Non-protease native allergens partially purified from bodies of eight domestic mites using p-aminobenzamidine ligand

• T. Erban ^[1] ; R. Klubal ^[2]
  1. [1] Crop Research Institute

     Crop Research Institute

     Chequia

     
  2. [2] Heritage Valley Health System

     Heritage Valley Health System

     Borough of Beaver, Estados Unidos

     
• Localización: Allergologia et immunopathologia: International journal for clinical and investigate allergology and clinical immunology, ISSN-e 1578-1267, ISSN 0301-0546, Vol. 46, Nº. 3, 2018, págs. 218-225
• Idioma: inglés
• Texto completo no disponible (Saber más ...)
• Resumen

  • Background Optimised purification steps for concentrating trace target native antigens are needed. Combining the p-aminobenzamidine ligand with protease inactivation enables partial purification of mite non-protease allergens lacking proteases.

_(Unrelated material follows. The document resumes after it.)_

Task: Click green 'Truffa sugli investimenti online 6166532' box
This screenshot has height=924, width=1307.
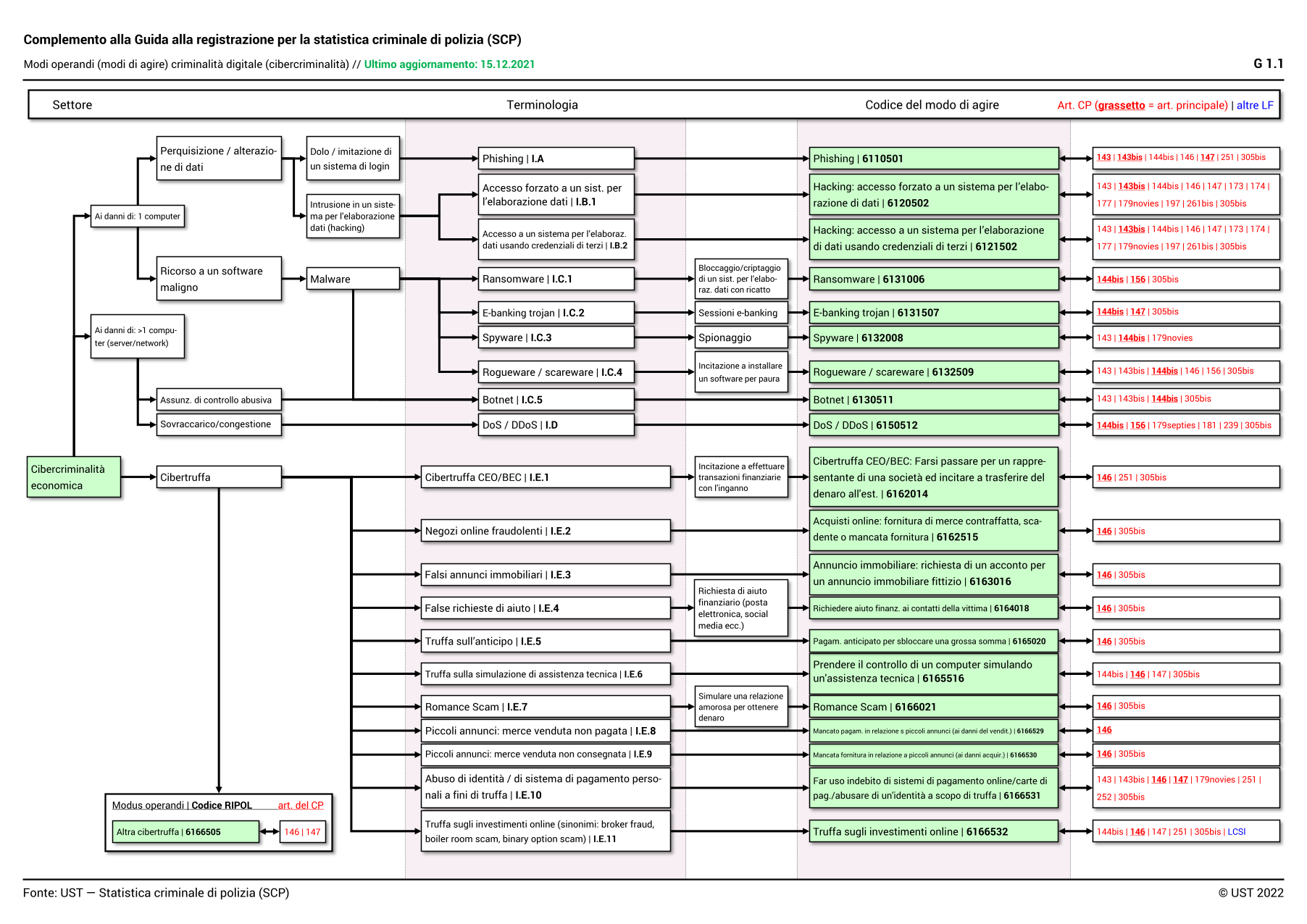Action: tap(933, 832)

    Objective We sought to analyse in detail proteins obtained using this method from eight species of synanthropic acaridid mites and tested IgE reactivity using pooled human sera.

    Materials and methods Proteins affinity bound to p-aminobenzamidine as a ligand were identified by MALDI TOF/TOF. After electroblotting, the proteins were visualised using the fluorescent SYPRO-Ruby protein blot stain, and IgE reactivity was further analysed using pooled human sera collected from patients allergic to house dust mites.

    Results MS/MS identification confirmed previous results that no proteases were purified. Protein patterns corresponding to the allergens Der f 7, Der f 30 and actins indicated that these proteins are purified using p-aminobenzamidine and are present across a wide spectrum of acaridid mites. When using Dermatophagoides farinae, apolipophorins (Der f 14), chitinase-like Der f 15 and 18, 70-kDa heat shock protein, and a Der f Alt a10 allergen homolog (gi|37958173) were also detected. The target antigens tropomyosins and paramyosins showed similar IgE binding among the mite species tested. IgE reactivity with miscellaneous D. farinae antigen was also observed.

    Conclusions Partial purification of mite non-protease antigens using a strategy combining p-aminobenzamidine with protease inactivation was verified by 1D-E and 2D-E analyses. IgE binding to p-aminobenzamidine-purified native non-protease mite antigens was tested using pooled sera. This preliminary study allows for further work on individual serum samples, allowing confirmation of immunoreactivity.